La verità può ancora essere trovata ed è nei corpi delle persone che morirono in quel periodo a Bergamo e nelle altre province lombarde, così come può essere trovata nelle cartelle cliniche degli ospedali lombardi che diedero ai pazienti con il coronavirus.
I protocolli COVID non sono venuti dal nulla. Sono stati ordinati dal ministero della Salute e dall’AIFA.
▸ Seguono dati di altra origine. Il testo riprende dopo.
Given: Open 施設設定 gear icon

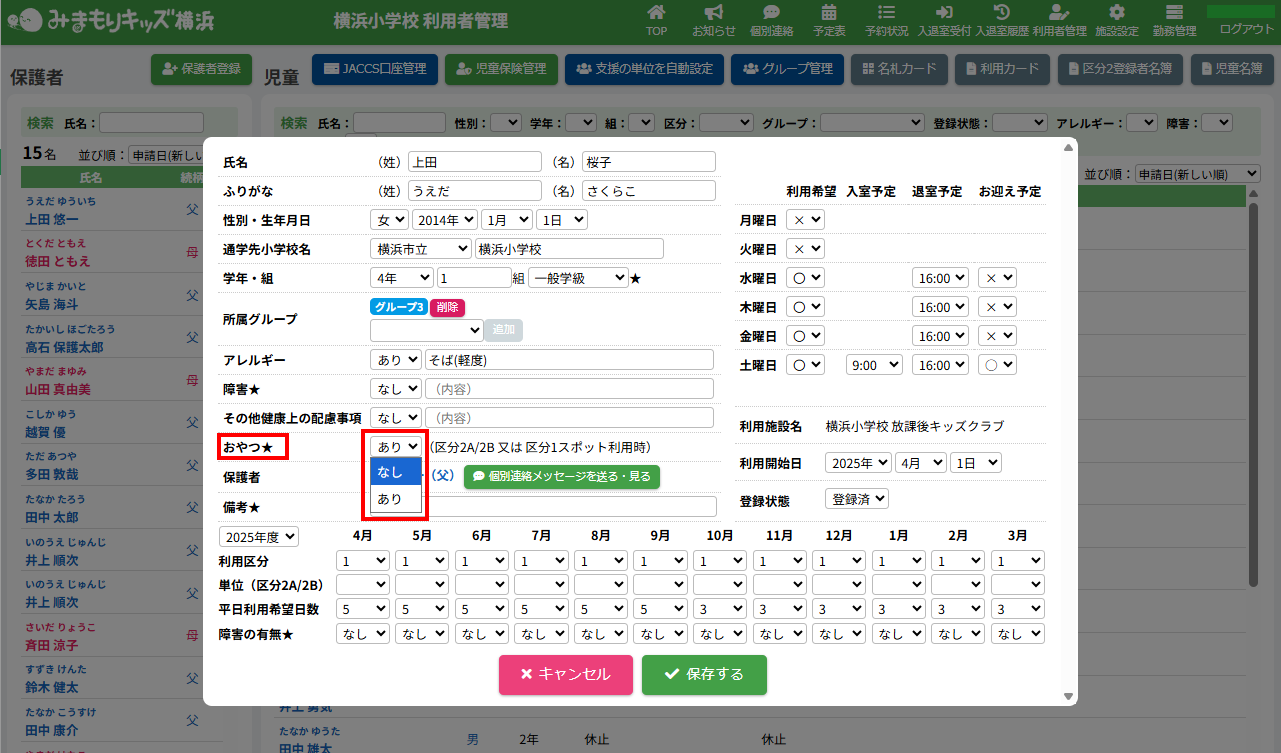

Sono sui siti ufficiali governativi, e se qualche magistrato vuole capire cosa accaduto in quei mesi è da essi che deve partire, ma si è visto che i togati piuttosto che andare in tale direzione hanno seguito il filone della falsa narrazione pandemica come fatto dalla procura di Bergamo che mise sotto inchiesta Conte e Speranza per non aver chiuso anzitempo l’Italia e la Lombardia attraverso le famigerate “zone rosse”.
Nessuno ha allo stesso modo chiesto perché mai il ministero della Salute che ordinava letali farmaci per i pazienti COVID, si premurava di rilasciare una circolare nel mese di aprile che “sconsigliava” le autopsie delle persone morte con il coronavirus, quando sulla carta era la prima cosa da fare per capire di cosa erano morte realmente le persone.
E’ una decisione questa che non può essere letta come dovuta alla volontà di insabbiare la verità, di non far capire agli italiani che quelle persone a Bergamo morivano non per il fantomatico COVID, ma per i farmaci che gli erano stati dati.
A distanza di cinque anni, le istituzioni ancora celebrano il 18 marzo la “Giornata nazionale in memoria delle vittime del coronavirus” quando gli italiani non sono stati “vittime del coronavirus”, ma vittime di quei personaggi nelle istituzioni che li hanno privati delle loro essenziali libertà personali per poi “curarli” negli ospedali a suon di farmaci letali.
Eschilo affermava che in guerra la prima vittima è la verità, ed è proprio questa che gli italiani attendono di sapere da cinque anni.
Assieme a essa, si attende la giustizia.
I morti di Bergamo e gli italiani attendono entrambe.